(Dataset excerpt)
==*==

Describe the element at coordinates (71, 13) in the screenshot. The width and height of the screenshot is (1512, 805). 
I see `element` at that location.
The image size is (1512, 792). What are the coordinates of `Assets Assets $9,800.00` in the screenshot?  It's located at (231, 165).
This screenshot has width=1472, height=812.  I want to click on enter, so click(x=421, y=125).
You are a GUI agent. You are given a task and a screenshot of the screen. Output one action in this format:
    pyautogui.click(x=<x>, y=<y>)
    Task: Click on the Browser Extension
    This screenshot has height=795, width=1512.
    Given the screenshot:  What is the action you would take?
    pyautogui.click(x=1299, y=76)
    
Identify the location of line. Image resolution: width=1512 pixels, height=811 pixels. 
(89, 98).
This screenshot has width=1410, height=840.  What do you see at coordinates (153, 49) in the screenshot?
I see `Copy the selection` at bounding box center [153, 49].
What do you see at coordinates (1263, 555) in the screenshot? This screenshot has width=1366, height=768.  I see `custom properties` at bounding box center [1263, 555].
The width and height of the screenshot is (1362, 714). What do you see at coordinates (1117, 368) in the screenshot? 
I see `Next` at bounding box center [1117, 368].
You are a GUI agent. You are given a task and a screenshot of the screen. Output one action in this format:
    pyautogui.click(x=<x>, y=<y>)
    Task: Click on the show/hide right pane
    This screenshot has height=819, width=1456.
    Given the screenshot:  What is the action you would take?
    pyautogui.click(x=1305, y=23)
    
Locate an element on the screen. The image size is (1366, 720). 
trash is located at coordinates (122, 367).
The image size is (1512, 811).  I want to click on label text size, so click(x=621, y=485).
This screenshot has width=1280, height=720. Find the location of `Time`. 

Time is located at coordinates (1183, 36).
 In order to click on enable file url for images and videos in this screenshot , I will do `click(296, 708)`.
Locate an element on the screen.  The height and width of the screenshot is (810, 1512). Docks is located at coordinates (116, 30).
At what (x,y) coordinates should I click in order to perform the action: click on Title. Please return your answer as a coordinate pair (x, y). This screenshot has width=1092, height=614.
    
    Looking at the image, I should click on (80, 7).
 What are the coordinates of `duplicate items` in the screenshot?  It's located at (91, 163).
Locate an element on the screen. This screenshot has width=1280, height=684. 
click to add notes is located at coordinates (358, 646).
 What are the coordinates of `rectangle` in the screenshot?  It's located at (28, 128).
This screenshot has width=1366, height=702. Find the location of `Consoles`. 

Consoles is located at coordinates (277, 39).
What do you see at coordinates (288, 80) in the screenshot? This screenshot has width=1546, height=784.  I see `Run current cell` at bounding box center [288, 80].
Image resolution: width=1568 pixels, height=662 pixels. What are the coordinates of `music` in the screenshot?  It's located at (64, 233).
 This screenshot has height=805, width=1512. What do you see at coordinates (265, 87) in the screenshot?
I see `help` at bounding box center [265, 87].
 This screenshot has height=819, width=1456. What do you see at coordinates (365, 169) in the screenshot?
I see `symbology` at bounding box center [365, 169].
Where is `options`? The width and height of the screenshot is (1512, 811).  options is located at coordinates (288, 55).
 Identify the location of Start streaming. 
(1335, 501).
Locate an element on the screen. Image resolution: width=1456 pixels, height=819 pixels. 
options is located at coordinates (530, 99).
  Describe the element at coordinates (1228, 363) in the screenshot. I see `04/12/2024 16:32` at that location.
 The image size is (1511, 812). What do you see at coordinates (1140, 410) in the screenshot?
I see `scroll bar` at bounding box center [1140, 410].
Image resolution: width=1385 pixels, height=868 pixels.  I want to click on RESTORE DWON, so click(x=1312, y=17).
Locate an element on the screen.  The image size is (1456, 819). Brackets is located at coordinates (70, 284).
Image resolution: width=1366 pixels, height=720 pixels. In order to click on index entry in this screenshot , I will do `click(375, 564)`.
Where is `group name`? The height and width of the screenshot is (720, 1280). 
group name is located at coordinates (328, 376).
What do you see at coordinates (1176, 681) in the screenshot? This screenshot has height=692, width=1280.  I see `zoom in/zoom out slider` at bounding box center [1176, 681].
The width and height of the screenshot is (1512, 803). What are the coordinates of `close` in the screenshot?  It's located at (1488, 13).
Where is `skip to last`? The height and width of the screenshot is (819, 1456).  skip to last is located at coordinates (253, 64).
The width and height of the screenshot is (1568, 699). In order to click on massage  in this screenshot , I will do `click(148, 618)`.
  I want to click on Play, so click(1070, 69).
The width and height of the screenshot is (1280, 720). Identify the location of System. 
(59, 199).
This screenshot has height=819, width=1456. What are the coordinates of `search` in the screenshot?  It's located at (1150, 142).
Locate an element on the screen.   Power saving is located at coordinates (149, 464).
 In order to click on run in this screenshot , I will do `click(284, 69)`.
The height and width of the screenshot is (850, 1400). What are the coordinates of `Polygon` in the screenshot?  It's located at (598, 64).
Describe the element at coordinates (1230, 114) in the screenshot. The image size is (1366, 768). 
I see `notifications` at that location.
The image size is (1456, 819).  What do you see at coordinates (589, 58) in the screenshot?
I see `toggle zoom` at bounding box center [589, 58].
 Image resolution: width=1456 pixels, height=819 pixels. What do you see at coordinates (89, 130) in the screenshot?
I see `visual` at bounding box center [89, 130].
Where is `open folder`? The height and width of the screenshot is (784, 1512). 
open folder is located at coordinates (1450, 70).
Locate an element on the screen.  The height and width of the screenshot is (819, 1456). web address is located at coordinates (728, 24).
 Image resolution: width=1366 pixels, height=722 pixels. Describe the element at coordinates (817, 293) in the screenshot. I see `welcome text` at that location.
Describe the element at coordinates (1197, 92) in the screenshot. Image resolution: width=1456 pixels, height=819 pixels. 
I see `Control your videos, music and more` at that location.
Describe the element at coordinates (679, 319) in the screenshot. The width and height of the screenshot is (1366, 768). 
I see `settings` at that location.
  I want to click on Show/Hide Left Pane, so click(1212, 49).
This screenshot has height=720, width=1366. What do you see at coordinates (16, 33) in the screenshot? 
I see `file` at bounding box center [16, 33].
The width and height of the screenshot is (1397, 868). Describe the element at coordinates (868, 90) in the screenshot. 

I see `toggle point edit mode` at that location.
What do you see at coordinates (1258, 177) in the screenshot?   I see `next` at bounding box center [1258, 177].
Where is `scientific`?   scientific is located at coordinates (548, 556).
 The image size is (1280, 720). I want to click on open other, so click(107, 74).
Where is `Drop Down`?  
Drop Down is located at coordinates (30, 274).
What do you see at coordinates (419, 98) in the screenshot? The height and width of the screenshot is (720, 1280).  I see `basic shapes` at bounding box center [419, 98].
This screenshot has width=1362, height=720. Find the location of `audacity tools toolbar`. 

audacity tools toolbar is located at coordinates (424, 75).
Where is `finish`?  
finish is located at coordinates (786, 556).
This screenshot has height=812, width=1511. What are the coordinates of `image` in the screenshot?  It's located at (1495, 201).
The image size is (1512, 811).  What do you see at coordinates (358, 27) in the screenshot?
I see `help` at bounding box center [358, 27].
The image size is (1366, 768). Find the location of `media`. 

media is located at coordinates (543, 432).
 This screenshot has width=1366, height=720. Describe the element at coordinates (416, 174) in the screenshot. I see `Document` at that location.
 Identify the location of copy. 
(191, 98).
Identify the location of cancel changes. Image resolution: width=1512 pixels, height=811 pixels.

==*==

To be done: Rewrite the records from the start through the line containing "This screenshot has width=1472, height=812.", replacing "screenshot" with "screen capture" and changing nothing else. Return only those lines.

Exercise output:
Describe the element at coordinates (71, 13) in the screen capture. The width and height of the screen capture is (1512, 805). 
I see `element` at that location.
The image size is (1512, 792). What are the coordinates of `Assets Assets $9,800.00` in the screen capture?  It's located at (231, 165).
This screen capture has width=1472, height=812.  I want to click on enter, so click(x=421, y=125).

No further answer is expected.